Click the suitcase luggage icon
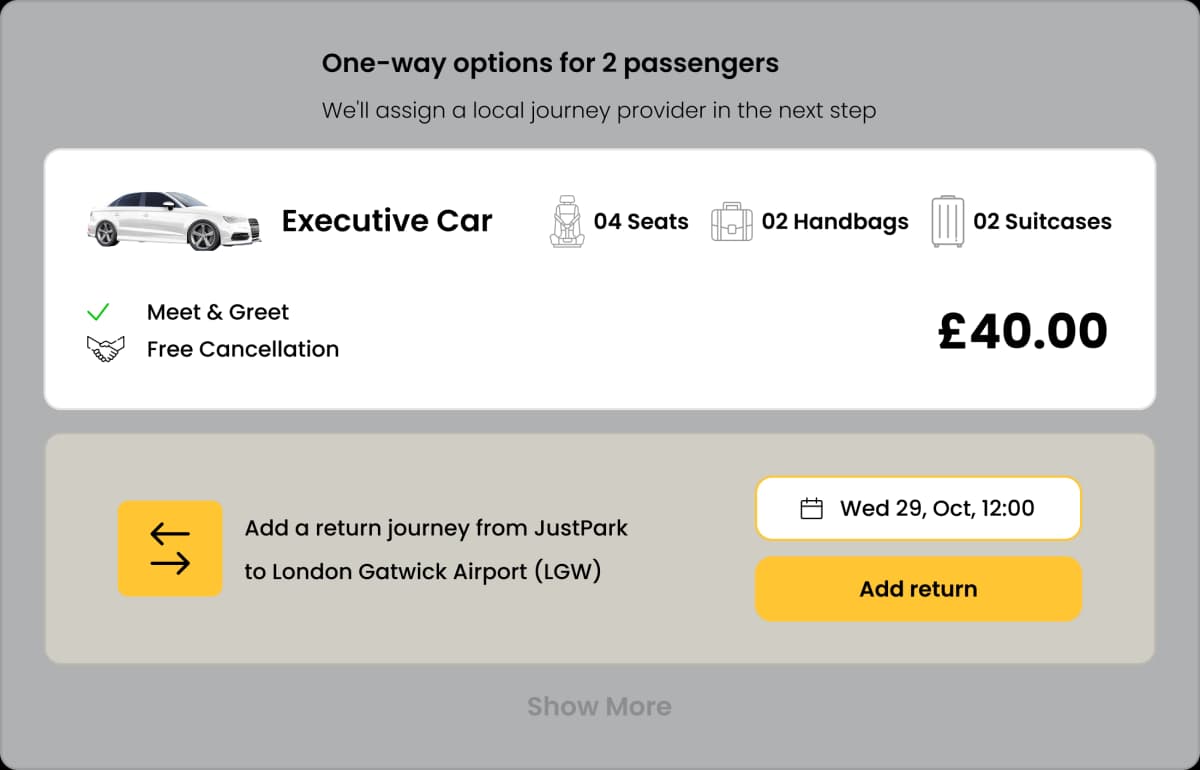(947, 221)
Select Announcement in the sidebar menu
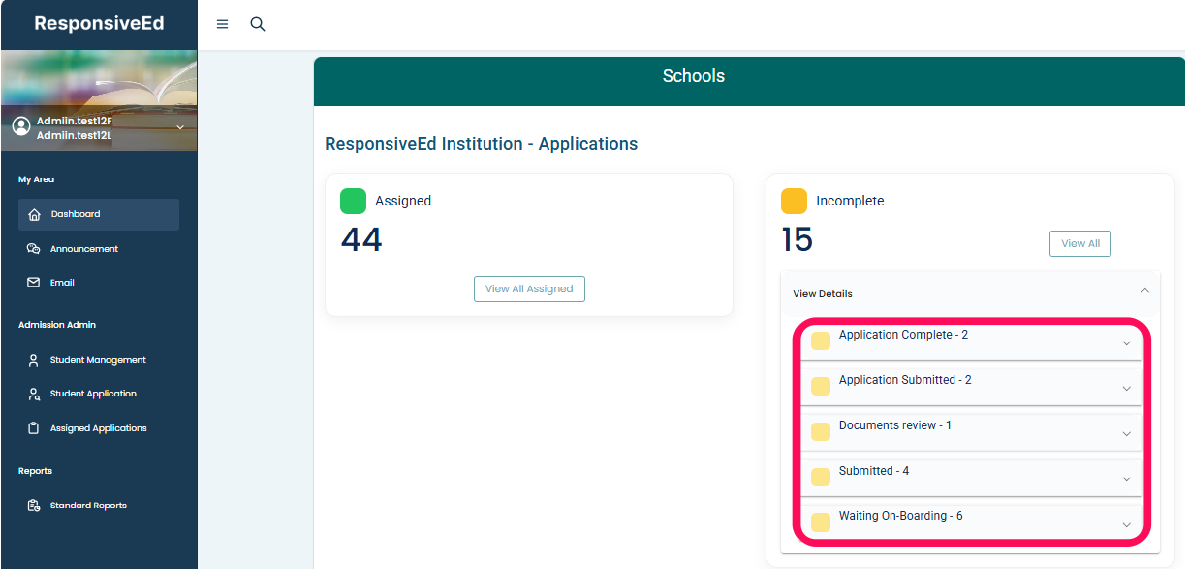 pos(84,249)
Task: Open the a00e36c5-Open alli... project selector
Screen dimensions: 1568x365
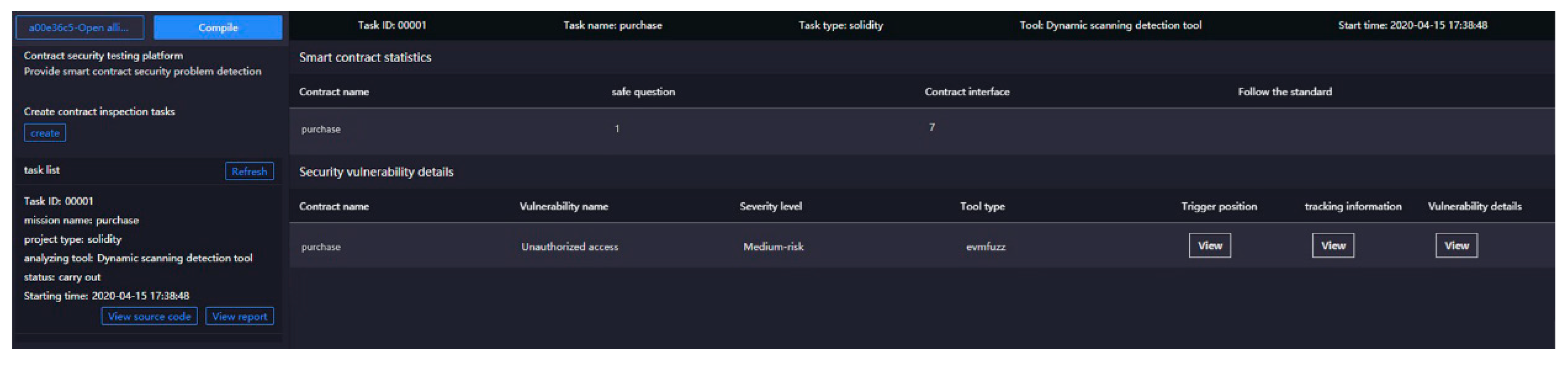Action: [x=78, y=27]
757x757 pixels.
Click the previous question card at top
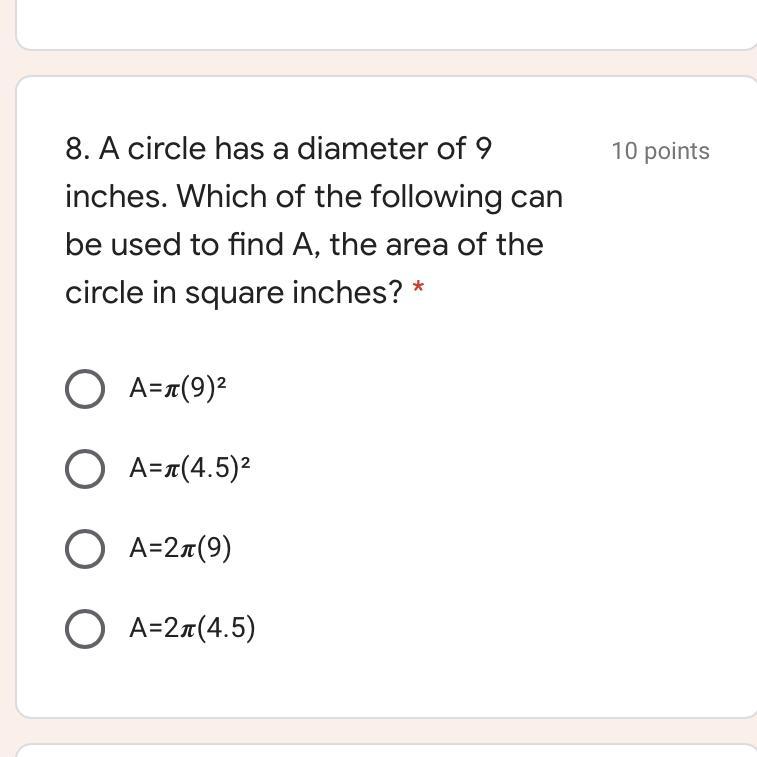pos(386,24)
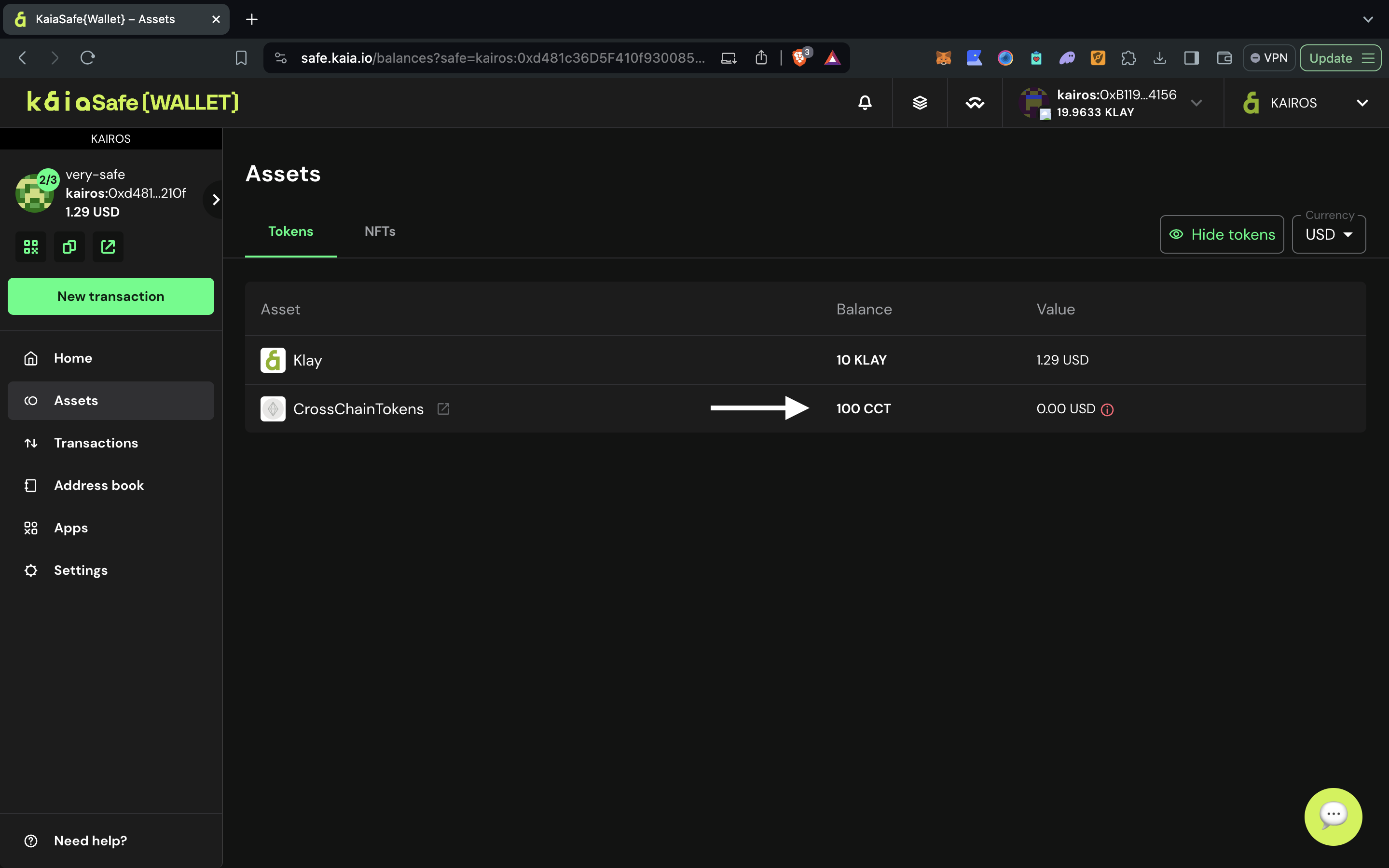
Task: Open the Currency USD dropdown
Action: coord(1328,234)
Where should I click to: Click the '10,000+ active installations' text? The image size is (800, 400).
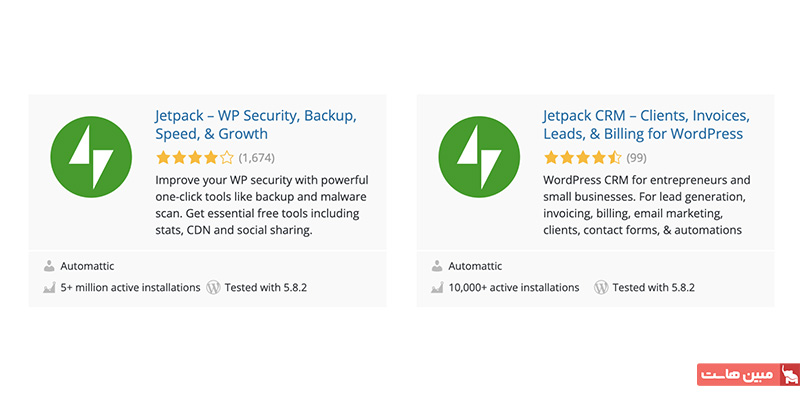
———
→ Aim of the exercise: Retype every line of the records above without alteration, omitting the pictures.

→ Solution:
Click the suitcase luggage icon
(947, 221)
Select Announcement in the sidebar menu
 pos(84,249)
Task: Open the a00e36c5-Open alli... project selector
Screen dimensions: 1568x365
Action: [x=78, y=27]
757x757 pixels.
Click the previous question card at top
pos(386,24)
Task: Open the Currency USD dropdown
Action: coord(1328,234)
Where should I click to: Click the '10,000+ active installations' text? The image size is (800, 400).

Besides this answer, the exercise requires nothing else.